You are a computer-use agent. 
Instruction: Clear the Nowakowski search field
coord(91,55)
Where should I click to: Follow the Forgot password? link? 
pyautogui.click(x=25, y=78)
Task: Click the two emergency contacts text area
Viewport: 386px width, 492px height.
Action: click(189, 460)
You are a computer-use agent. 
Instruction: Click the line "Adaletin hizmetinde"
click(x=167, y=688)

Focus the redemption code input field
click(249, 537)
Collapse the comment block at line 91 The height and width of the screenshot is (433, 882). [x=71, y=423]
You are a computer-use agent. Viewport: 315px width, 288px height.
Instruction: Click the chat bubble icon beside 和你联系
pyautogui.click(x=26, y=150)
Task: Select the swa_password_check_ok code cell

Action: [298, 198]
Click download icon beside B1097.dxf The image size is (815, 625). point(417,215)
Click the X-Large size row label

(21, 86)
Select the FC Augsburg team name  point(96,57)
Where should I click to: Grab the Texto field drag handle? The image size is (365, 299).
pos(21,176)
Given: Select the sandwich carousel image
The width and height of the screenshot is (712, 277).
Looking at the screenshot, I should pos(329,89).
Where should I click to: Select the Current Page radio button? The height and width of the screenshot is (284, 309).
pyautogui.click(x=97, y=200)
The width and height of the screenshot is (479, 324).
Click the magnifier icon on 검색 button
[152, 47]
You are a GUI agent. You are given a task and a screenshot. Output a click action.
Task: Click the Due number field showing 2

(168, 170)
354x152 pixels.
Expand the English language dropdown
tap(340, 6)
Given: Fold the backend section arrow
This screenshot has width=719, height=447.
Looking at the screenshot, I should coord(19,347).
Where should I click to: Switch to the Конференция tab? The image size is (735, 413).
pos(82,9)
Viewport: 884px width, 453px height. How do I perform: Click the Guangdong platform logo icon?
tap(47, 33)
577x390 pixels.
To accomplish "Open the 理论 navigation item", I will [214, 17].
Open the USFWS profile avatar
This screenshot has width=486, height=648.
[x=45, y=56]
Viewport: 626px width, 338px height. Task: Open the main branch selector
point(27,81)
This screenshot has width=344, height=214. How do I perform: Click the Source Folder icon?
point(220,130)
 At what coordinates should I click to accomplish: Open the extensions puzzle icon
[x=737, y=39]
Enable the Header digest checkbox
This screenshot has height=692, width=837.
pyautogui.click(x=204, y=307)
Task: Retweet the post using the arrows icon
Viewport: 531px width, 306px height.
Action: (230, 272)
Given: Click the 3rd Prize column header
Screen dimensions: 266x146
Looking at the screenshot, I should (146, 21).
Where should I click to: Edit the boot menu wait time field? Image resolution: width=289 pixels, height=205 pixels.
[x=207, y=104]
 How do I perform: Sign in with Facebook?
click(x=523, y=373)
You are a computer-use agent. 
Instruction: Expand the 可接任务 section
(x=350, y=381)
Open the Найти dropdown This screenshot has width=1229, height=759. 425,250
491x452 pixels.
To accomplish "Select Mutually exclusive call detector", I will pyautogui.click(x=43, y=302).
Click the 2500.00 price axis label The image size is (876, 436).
+---+
» **PROBLEM TO SOLVE**:
This calls for all of the entries above, repeated exactly.

» **EXERCISE SOLUTION**:
You are a computer-use agent. 
Instruction: Clear the Nowakowski search field
coord(91,55)
Where should I click to: Follow the Forgot password? link? 
pyautogui.click(x=25, y=78)
Task: Click the two emergency contacts text area
Viewport: 386px width, 492px height.
Action: click(189, 460)
You are a computer-use agent. 
Instruction: Click the line "Adaletin hizmetinde"
click(x=167, y=688)

Focus the redemption code input field
click(249, 537)
Collapse the comment block at line 91 The height and width of the screenshot is (433, 882). [x=71, y=423]
You are a computer-use agent. Viewport: 315px width, 288px height.
Instruction: Click the chat bubble icon beside 和你联系
pyautogui.click(x=26, y=150)
Task: Select the swa_password_check_ok code cell

Action: [298, 198]
Click download icon beside B1097.dxf The image size is (815, 625). point(417,215)
Click the X-Large size row label

(21, 86)
Select the FC Augsburg team name  point(96,57)
Where should I click to: Grab the Texto field drag handle? The image size is (365, 299).
pos(21,176)
Given: Select the sandwich carousel image
The width and height of the screenshot is (712, 277).
Looking at the screenshot, I should pos(329,89).
Where should I click to: Select the Current Page radio button? The height and width of the screenshot is (284, 309).
pyautogui.click(x=97, y=200)
The width and height of the screenshot is (479, 324).
Click the magnifier icon on 검색 button
[152, 47]
You are a GUI agent. You are given a task and a screenshot. Output a click action.
Task: Click the Due number field showing 2

(168, 170)
354x152 pixels.
Expand the English language dropdown
tap(340, 6)
Given: Fold the backend section arrow
This screenshot has width=719, height=447.
Looking at the screenshot, I should coord(19,347).
Where should I click to: Switch to the Конференция tab? The image size is (735, 413).
pos(82,9)
Viewport: 884px width, 453px height. How do I perform: Click the Guangdong platform logo icon?
tap(47, 33)
577x390 pixels.
To accomplish "Open the 理论 navigation item", I will [214, 17].
Open the USFWS profile avatar
This screenshot has width=486, height=648.
[x=45, y=56]
Viewport: 626px width, 338px height. Task: Open the main branch selector
point(27,81)
This screenshot has width=344, height=214. How do I perform: Click the Source Folder icon?
point(220,130)
 At what coordinates should I click to accomplish: Open the extensions puzzle icon
[x=737, y=39]
Enable the Header digest checkbox
This screenshot has height=692, width=837.
pyautogui.click(x=204, y=307)
Task: Retweet the post using the arrows icon
Viewport: 531px width, 306px height.
Action: (230, 272)
Given: Click the 3rd Prize column header
Screen dimensions: 266x146
Looking at the screenshot, I should (146, 21).
Where should I click to: Edit the boot menu wait time field? Image resolution: width=289 pixels, height=205 pixels.
[x=207, y=104]
 How do I perform: Sign in with Facebook?
click(x=523, y=373)
You are a computer-use agent. 
Instruction: Expand the 可接任务 section
(x=350, y=381)
Open the Найти dropdown This screenshot has width=1229, height=759. 425,250
491x452 pixels.
To accomplish "Select Mutually exclusive call detector", I will pyautogui.click(x=43, y=302).
Click the 2500.00 price axis label The image size is (876, 436).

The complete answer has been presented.